The film takes place during a neglected moment in music history after the hey-day of folk revivalism, but before Dylan arrived and injected new life into a dying scene. Llewyn Davis is a struggling musician trying to make it on his own after his slightly successful folk duo falls apart, the other member having thrown himself off the George Washington Bridge. (John Goodman's jazz cat character aptly points out, "You throw yourself off the Brooklyn Bridge, traditionally. George Washington Bridge? Who does that." Leave it to the Coens to find the comedy in suicide.)
Davis isn't starved for talent, but he doesn't have the charisma he needs to cut it as a solo act. His career is further hemmed in by the fact that the old standards he sticks to lack broad appeal — refrains like "hang me, oh hang me" don't exactly spell commercial success. Without an apartment, steady income, or winter coat, Davis depends on the begrudging hospitality of friends to stay afloat. Despite being entirely unmoored, he goes nowhere.

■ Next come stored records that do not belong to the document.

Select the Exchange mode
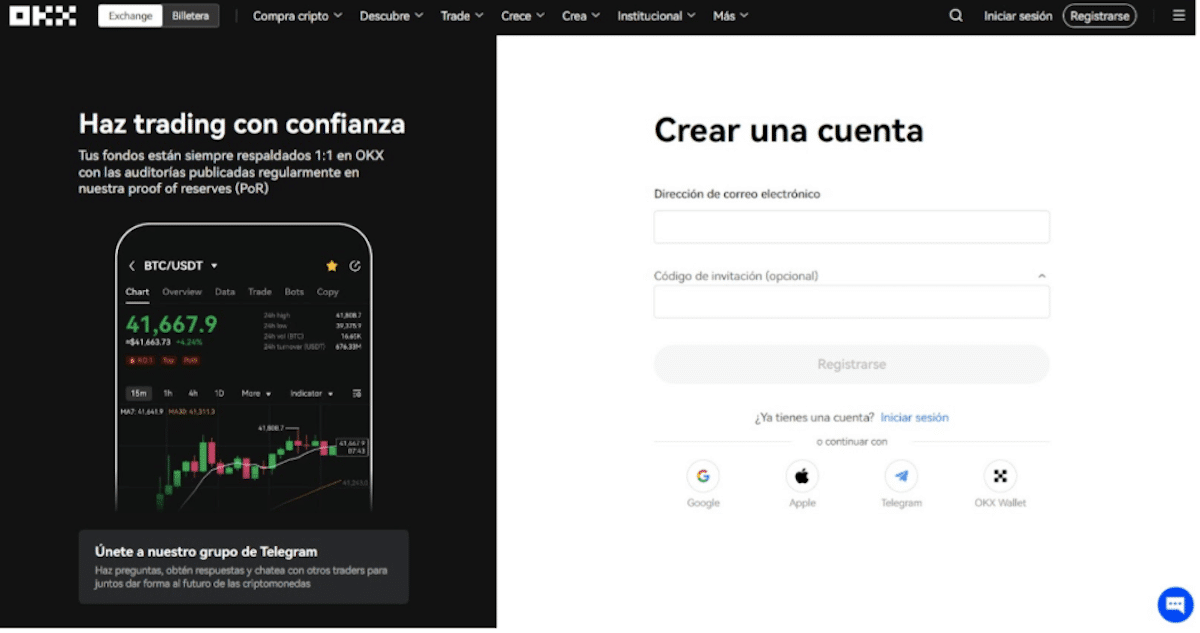The image size is (1200, 633). tap(130, 15)
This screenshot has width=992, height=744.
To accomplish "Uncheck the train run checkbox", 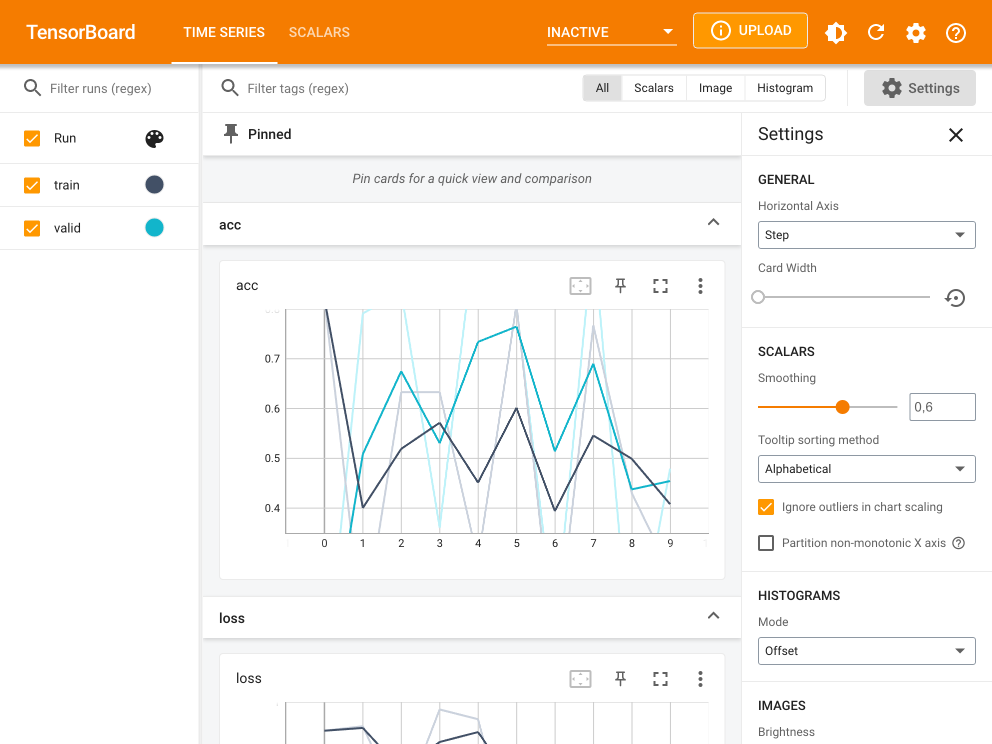I will coord(32,185).
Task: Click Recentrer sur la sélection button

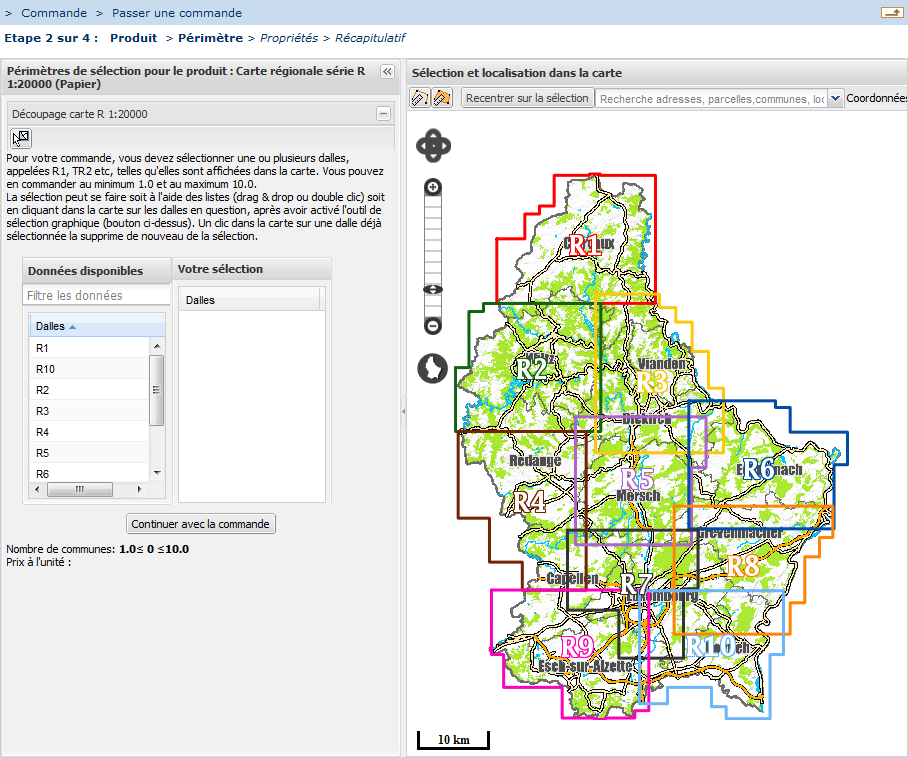Action: [527, 98]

When asked at the New York Film Festival's screening why he decided to tell a story about failure, Joel Coen responded, "The success movies have been done, haven't they? It's less interesting, from a story point of view." He has a point. Inside Llewyn Davis contains some gems of signature Coen dry wit, but it ultimately leaves us — if not bereft — a little broken. Though the film takes place over 50 years ago, its concerns hit close to home for those coming of age today. The tenets of millennial-dom — massive debt, endless war, incriminating internet footprints — seem to have already ensured that our futures will be less secure than were our pasts. Career paths and family planning are more muddled than ever before, and the promises of success we were raised on carry increasingly less weight.

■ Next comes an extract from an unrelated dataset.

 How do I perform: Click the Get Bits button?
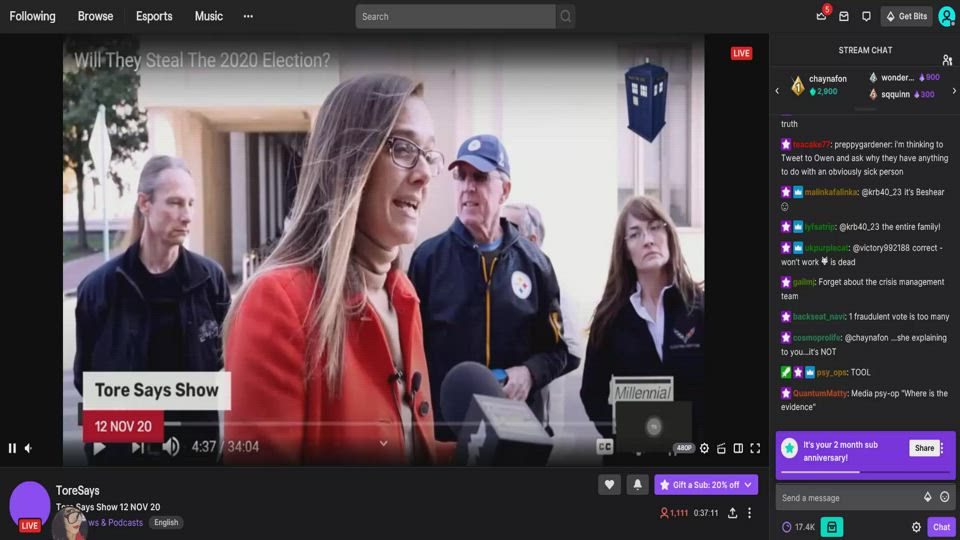pos(906,16)
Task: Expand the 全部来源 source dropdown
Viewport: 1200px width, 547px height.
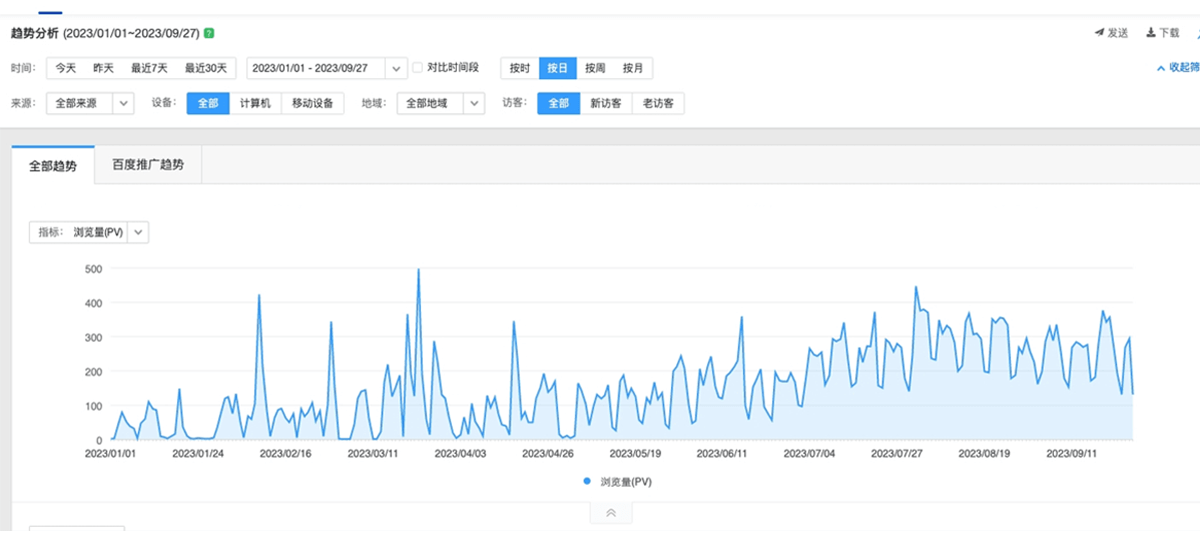Action: pyautogui.click(x=123, y=103)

And yet, the common cinematic 'success narrative' has primed us to keep waiting for our hero's fortune to change, even as the inevitability of his failure becomes only more apparent. This isn't particularly surprising. Oversimplified accusations of narcissism and apathy aside, ours is still a generation brought into our extended adolescence with the expectation that if we work hard enough and long enough, the disjointed facets of our lives will come together regardless of how lost we feel. And people tend to remain optimistic about their futures in general because it's easier to imagine success than failure.

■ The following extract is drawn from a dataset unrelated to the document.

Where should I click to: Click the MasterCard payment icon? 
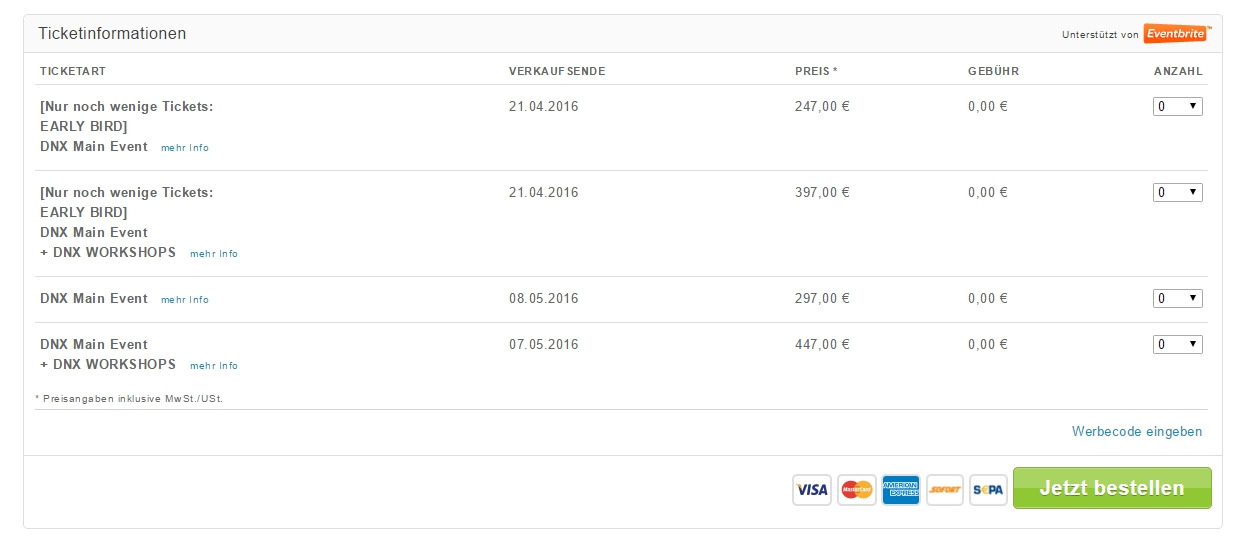click(x=857, y=490)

Implicit in this sense of universal justice is the acceptance that our lives are, in some ways, out of our hands. Faith in the future is simpler and more comforting than agency, wherein every decision we make has the potential to send us careening in the wrong direction.
Davis and his fellow musicians are driven by an obsession with authenticity, playing only the old standards that predate folk's pop commercialization. The songs evoke a simpler, mythologized Americana that exists in sharp contrast with the crowded streets and cramped apartments of New York City. Perhaps our own well-catalogued obsession with nostalgia similarly stems from the fact that adherence to the familiarity of the past delays the uncertainties of the future, and quiets the questions that come with growing up in changing times.
Inside Llewyn Davis doesn't offer easy answers. It instead suggests that, sometimes, continued efforts in the face of defeat are misguided rather than heroic; for Llewyn Davis, they just send him in circles, and he ends up (literally) where he started. Davis is living in a moment that falls in the cracks between music's future and its past, and leaves men like him as emotionally destitute as those in songs like "Fare Thee Well" and "500 Miles." But this is less a film about being left behind than it is about letting go — of the past, of partners, and, ultimately, of dreams.
Davis' journey is nothing new — for every artist who makes it, there are hundreds more who never will become what they've imagined. But the lesson it has to offer is no less valid than the Cinderella stories that so often grace our screens. Maybe growing up doesn't mean giving up. Maybe it means that forward motion just comes with a few farewells. Maybe only in accepting the reality of failure can we appreciate our moments of success, in which, in spite of it all, I can't help but believe.
'Inside Llewyn Davis' opens this Friday in select theaters.